Unlikely? By what criteria ADG? I don’t know. In the slightly more egalitarian and meritocritized world today, is there really a “likely Ivy”? Does legacy still count as a variable? Legacy…certainly it should count for something and I’m assuming that family and close friends who’ve attended and will vouch and offer a well-placed letter and phone call might still be a tie-breaker.
I’m also of the mind that today’s Ivy admission criteria, regardless of who your mama and daddy might be, requires a stellar academic performance record. And I’m convinced that leveraging your legacy for admission through the courtesies of family and influential acquaintances may get you in—but it won’t keep you in.
Harvard didn't fill its Freshman class until 1934. Prior to then, if you had he dough and a half-decent academic record, you were in. But see the aforementioned regarding staying in. George Frazier got thrown out and had to beg his way back into Harvard. His best revenge was coming back and winning the Bowdoin Prize.
George W. Bush may go down, perhaps accurately, as one of the five worst Presidents in American history. His malaprops are legendary and his judgement suspect. One tends to question therefore, his intellect. At least I do. But of this I’m assured…his Bush and Walker antecedents might have made certain his admission to the Harvard Business School but he had to do the work once he got there.

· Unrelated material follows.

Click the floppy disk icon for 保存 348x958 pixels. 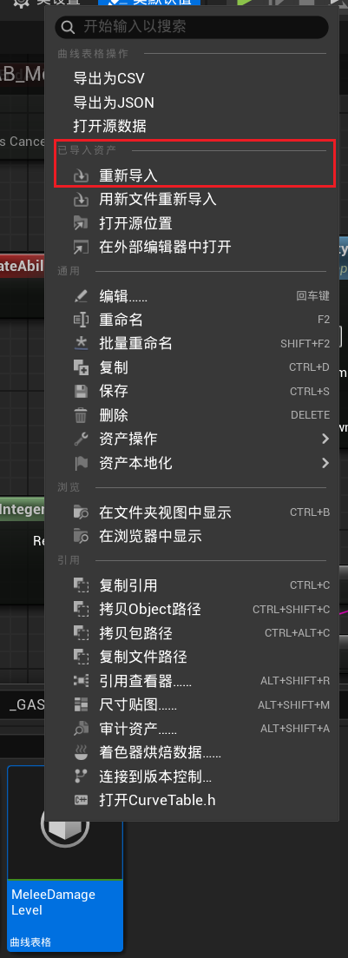[81, 392]
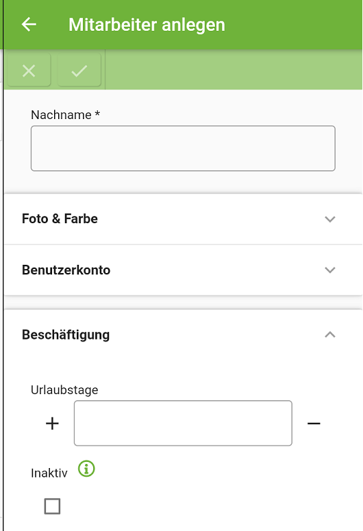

My bias also says that unlike the male WASP ascendancy (I’m gonna ponder the idea of male WASP “ascend” versus “descend” and when the trajectory headed the other way—I feel another blog story coming on—stay tuned) of decades past, today’s Ivy credentials don’t necessarily make THAT much easier, your professional and personal post graduate journey—post graduate in the sense of striking out in the world with just an undergraduate degree. Surely an Ivy undergraduate degree with a respectable GPA makes grad school admissions at the better schools a bit less onerous, no? What I’m stumbling to say in too many words is that the Ivy ticket probably doesn't guarantee as much anymore. I can hear it now...from some haughty Ivy grad reader..."Oh, ADG, you are mistaken. The currency, the cachet...the tickets...the assurances are still guaranteed and are accepted. It's subtle don't you know. Oh no, you wouldn't know. That's right." Sure, there are subsets of Ivy minions who are palpably present...in government and Wall Street for example. And the CIA for a half century was nothing more than Saint Grottlesex--Ivy extended. Quite the Shetlanded Weejuned Gang That Couldn't Shoot Straight,actually. However, my bias is that the other venues where the Ivy tickets remain currency are only places that Ivy folks would give a damn about anyway.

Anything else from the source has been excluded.